Axonogenesis

Axon is truly unique to neurons. Axon is the morphological hallmark of neurons. Its formation establishes neuronal polarity and is prerequisite to synapse formation and circuit wiring, both of which underlie cognition and behaviours. Axon degeneration is one indicator for various neurodegenerative diseases and brain injury. Therefore, tremendous interest and effort have been placed on understanding and inducing axon regeneration from learning developmental axonogenesis.

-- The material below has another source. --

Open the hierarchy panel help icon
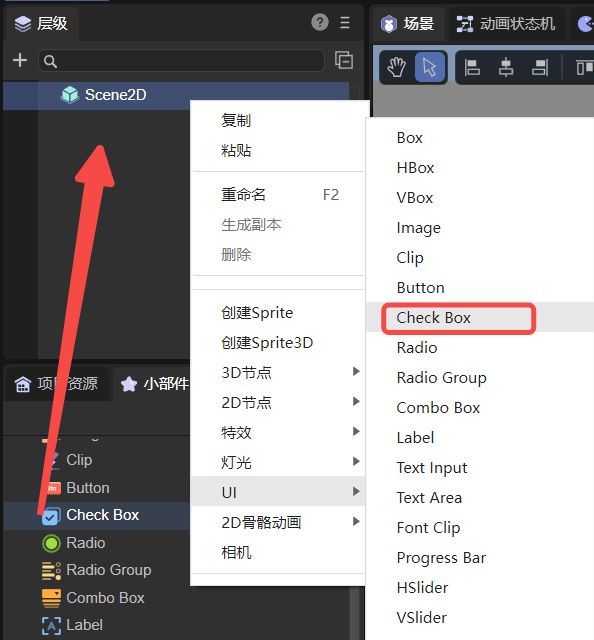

Even with substantial description of cell biology and molecular players of axon formation, we still know little about genetic control of axonogenesis. For example, less work has been done to understand why only neurons and no other cell types have an axon. Studies of axon formation have substantially borrowed and benefited from findings of planar cell polarity, emphasizing the similarity of their mechanisms. However, axonogenesis encompasses more complicated aspects than establishing cell polarity, and planar cells never grow an axon. To ensure axon production, one possibility is that neurons are uniquely equipped with a set of special regulatory rules.

We found early axonogenesis is coordinated by neural-specific splicing through unbiased transcriptome analysis (Zhang et al., 2019). Many genes change isoform expression during this period and these alternative splicing events exhibit neural-specific splicing patterns, raising the possibility that neuron-specific splicing may be part of the cell type specific regulatory rules enabling axon formation exclusively in neurons. Furthermore, known axonogenesis genes do not change gene expression when a neuron grows out an axon, but many change splicing (Zhang et al., 2019). Therefore, their contributions to axonongenesis are coordinated at the splicing level. A reasonable speculation is that these genes adopt new functions through alternative splicing that occurs only in neurons to take on the task of neuron-exclusive axon formation.

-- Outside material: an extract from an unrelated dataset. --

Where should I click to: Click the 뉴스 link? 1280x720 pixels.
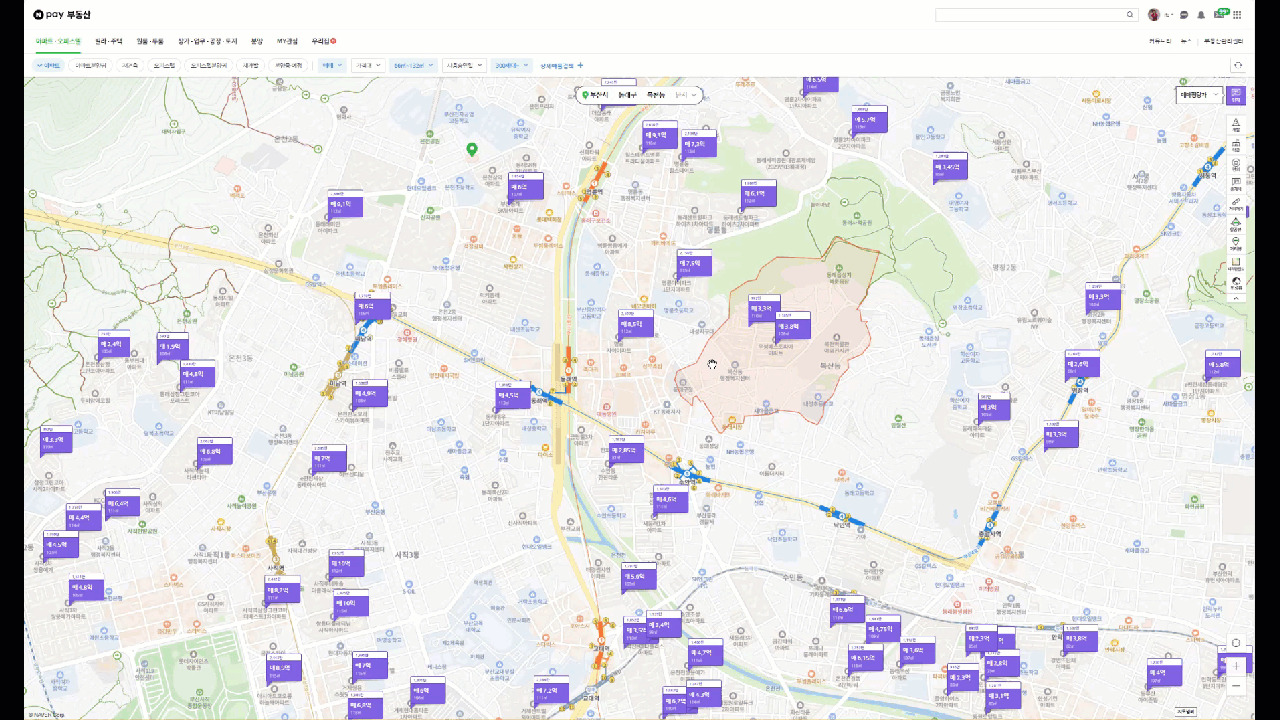coord(1185,41)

We identified PTBP2 as a regulator of axonogenesis-associated splicing. PTBP2 depletion impedes axonal growth and simultaneously stimulating axon specification in vitro and in vivo. While Ptbp2-/- axons are generally shorter than wildtype axons, some Ptbp2 null neurons can extend two axons with molecular markers of developed axons: TAU1 and ANKG. These two distinct phenotypes demonstrate the inequality between axon growth and specification. One possible explanation for the Ptbp2-/- phenotype is decreased expression of isoforms for axon growth and increased expression of isoforms for axon specification. In support of this hypothesis, Shtn1 splicing is regulated by PTBP2 such that SHNT1L is decreased and SHTN1S is increased in the knockout neurons. Compensation for the SHNT1L shortage partially rescues the axon length in Ptbp2-/- neurons. Therefore, alternative splicing regulation during early axon formation is partly to ensure balanced expression of the isoforms responsible for two integrated aspects of early axonongenesis.